Dans chacune de ses nouvelles, l’écriture d’Yves Meynard est extrêmement personnelle. L’auteur y soigne particulièrement la musicalité de la phrase. De son propre aveu, Meynard n’écrit pas (seulement) pour divertir, mais surtout pour émouvoir. Ce choix de l’auteur se fait sentir à deux niveaux. Le premier, et c’est peut-être le seul point où mon appréciation sera moins enthousiaste, c’est au niveau des chutes des intrigues. Les finales m’ont pratiquement toutes laissées sur ma faim. Les mondes évoqués sont puissants, fascinants, le langage agréablement musical, mais l’histoire, la portion temporelle de la vie de ces univers, est un cran en dessous du reste. La « révélation » de la fin d’« Équinoxe » déçoit un brin. De même que la chute des « Hommes-Écailles ». Celle de « La Rose du désert » est plus forte, mais nous laisse cette fois l’impression de n’avoir lu qu’une portion de roman. Probablement à cause de cette fin plus réussie, la nouvelle titre demeure ma préférée. Peut-être aussi l’est-elle parce qu’elle regroupe tous les éléments forts de l’écriture d’Yves Meynard, à l’intérieur d’une intrigue plus complexe, à la fois plus ambitieuse et plus intimiste, moins existentielle.
Par contre, au niveau de l’émotion, chaque nouvelle du recueil atteint sa cible sans l’ombre d’un doute. Les émotions des personnages sont brillamment rendues. L’identification personnage-lecteur est très puissante, et ceci malgré le fait que ces personnages ne soient pas tous humains. Meynard veut émouvoir et il réussit parfaitement à le faire. C’est même là sa principale force. Et le fait que l’intrigue soit systématiquement reléguée au second plan démontre le parti pris de l’auteur.

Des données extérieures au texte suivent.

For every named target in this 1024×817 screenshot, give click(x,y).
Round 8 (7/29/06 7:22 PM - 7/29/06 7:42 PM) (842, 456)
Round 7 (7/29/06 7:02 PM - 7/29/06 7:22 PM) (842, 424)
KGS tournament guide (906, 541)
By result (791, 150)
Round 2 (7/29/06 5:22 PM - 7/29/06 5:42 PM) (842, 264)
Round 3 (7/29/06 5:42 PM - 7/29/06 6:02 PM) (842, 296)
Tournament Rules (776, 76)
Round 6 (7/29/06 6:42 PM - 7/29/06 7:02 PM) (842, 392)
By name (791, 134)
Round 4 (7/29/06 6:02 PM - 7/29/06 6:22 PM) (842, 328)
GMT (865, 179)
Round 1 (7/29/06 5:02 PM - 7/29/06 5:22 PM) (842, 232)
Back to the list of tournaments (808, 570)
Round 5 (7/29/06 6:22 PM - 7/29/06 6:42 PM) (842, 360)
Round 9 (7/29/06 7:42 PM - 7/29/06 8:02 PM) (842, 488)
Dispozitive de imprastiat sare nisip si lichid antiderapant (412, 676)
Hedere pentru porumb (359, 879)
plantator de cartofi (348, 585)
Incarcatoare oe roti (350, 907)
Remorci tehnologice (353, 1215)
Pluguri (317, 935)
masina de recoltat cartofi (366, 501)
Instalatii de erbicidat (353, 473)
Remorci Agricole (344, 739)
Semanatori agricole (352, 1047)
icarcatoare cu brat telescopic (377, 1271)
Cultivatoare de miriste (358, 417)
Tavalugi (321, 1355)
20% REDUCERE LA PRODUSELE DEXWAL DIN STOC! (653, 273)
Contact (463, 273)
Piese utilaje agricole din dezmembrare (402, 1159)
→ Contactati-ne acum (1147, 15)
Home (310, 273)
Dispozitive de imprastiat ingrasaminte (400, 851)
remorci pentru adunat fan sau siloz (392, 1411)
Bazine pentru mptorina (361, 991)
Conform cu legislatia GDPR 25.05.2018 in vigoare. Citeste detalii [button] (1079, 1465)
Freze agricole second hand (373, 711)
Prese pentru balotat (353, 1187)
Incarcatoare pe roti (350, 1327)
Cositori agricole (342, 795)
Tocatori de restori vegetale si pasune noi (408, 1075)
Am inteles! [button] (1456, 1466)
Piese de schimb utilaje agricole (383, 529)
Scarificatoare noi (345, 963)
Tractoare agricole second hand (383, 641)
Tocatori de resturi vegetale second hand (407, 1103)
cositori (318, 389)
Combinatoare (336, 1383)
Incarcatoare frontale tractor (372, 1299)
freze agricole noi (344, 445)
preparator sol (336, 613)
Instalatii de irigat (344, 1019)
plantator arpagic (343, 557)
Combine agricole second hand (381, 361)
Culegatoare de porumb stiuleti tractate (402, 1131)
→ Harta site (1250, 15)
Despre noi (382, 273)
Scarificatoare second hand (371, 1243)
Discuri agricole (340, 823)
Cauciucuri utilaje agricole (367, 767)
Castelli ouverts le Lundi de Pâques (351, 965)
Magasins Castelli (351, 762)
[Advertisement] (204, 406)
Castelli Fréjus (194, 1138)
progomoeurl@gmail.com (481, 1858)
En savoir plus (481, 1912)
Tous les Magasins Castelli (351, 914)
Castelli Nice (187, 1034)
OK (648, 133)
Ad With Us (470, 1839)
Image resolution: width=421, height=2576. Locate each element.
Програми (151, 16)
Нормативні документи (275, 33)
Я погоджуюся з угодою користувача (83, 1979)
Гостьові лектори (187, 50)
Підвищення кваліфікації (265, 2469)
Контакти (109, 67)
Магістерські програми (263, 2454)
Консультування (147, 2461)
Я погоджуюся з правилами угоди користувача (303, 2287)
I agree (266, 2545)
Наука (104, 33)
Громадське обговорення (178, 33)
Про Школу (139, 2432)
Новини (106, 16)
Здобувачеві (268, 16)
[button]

Yves Meynard est l’un des meilleurs écrivains de sa génération, mentionne Claude Janelle. Les lecteurs de Solaris en avaient déjà eu un aperçu. Le Grand Prix de la SFFQ 1994 remporté par l’auteur semblait confirmer cette opinion. Le recueil La Rose du désert ne laisse plus aucun doute sur l’immense talent de ce jeune auteur.